• [What you are asked to do] Repeat exactly what appears from the opening line of the listing to the line with "Task: Dismiss the dialog via キャンセル", inclusive.

>>>

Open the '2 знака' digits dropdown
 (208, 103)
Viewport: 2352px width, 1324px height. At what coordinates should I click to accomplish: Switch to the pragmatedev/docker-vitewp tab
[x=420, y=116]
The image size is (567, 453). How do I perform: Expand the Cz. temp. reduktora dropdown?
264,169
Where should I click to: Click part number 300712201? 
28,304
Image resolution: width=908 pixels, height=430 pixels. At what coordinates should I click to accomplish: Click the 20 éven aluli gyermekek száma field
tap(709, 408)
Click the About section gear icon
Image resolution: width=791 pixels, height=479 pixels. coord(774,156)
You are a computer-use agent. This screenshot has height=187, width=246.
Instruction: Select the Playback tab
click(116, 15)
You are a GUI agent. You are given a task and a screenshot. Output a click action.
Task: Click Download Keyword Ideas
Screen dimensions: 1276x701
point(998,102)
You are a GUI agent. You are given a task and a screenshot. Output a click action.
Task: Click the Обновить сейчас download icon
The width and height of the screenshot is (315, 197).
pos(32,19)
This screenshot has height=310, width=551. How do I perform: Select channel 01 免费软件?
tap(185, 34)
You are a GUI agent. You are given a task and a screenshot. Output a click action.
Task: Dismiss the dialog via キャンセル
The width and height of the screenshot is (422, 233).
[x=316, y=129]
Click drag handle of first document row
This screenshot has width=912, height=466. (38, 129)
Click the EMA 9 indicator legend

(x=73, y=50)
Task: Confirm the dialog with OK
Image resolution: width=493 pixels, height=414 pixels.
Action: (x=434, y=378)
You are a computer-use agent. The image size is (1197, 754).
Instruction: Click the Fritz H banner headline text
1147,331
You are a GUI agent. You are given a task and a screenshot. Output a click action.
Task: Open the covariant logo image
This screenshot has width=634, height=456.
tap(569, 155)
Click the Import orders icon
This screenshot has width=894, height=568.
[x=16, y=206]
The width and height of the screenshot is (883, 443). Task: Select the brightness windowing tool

<<<

• [Written reply]
Open the '2 знака' digits dropdown
 (208, 103)
Viewport: 2352px width, 1324px height. At what coordinates should I click to accomplish: Switch to the pragmatedev/docker-vitewp tab
[x=420, y=116]
The image size is (567, 453). How do I perform: Expand the Cz. temp. reduktora dropdown?
264,169
Where should I click to: Click part number 300712201? 
28,304
Image resolution: width=908 pixels, height=430 pixels. At what coordinates should I click to accomplish: Click the 20 éven aluli gyermekek száma field
tap(709, 408)
Click the About section gear icon
Image resolution: width=791 pixels, height=479 pixels. coord(774,156)
You are a computer-use agent. This screenshot has height=187, width=246.
Instruction: Select the Playback tab
click(116, 15)
You are a GUI agent. You are given a task and a screenshot. Output a click action.
Task: Click Download Keyword Ideas
Screen dimensions: 1276x701
point(998,102)
You are a GUI agent. You are given a task and a screenshot. Output a click action.
Task: Click the Обновить сейчас download icon
The width and height of the screenshot is (315, 197).
pos(32,19)
This screenshot has height=310, width=551. How do I perform: Select channel 01 免费软件?
tap(185, 34)
You are a GUI agent. You are given a task and a screenshot. Output a click action.
Task: Dismiss the dialog via キャンセル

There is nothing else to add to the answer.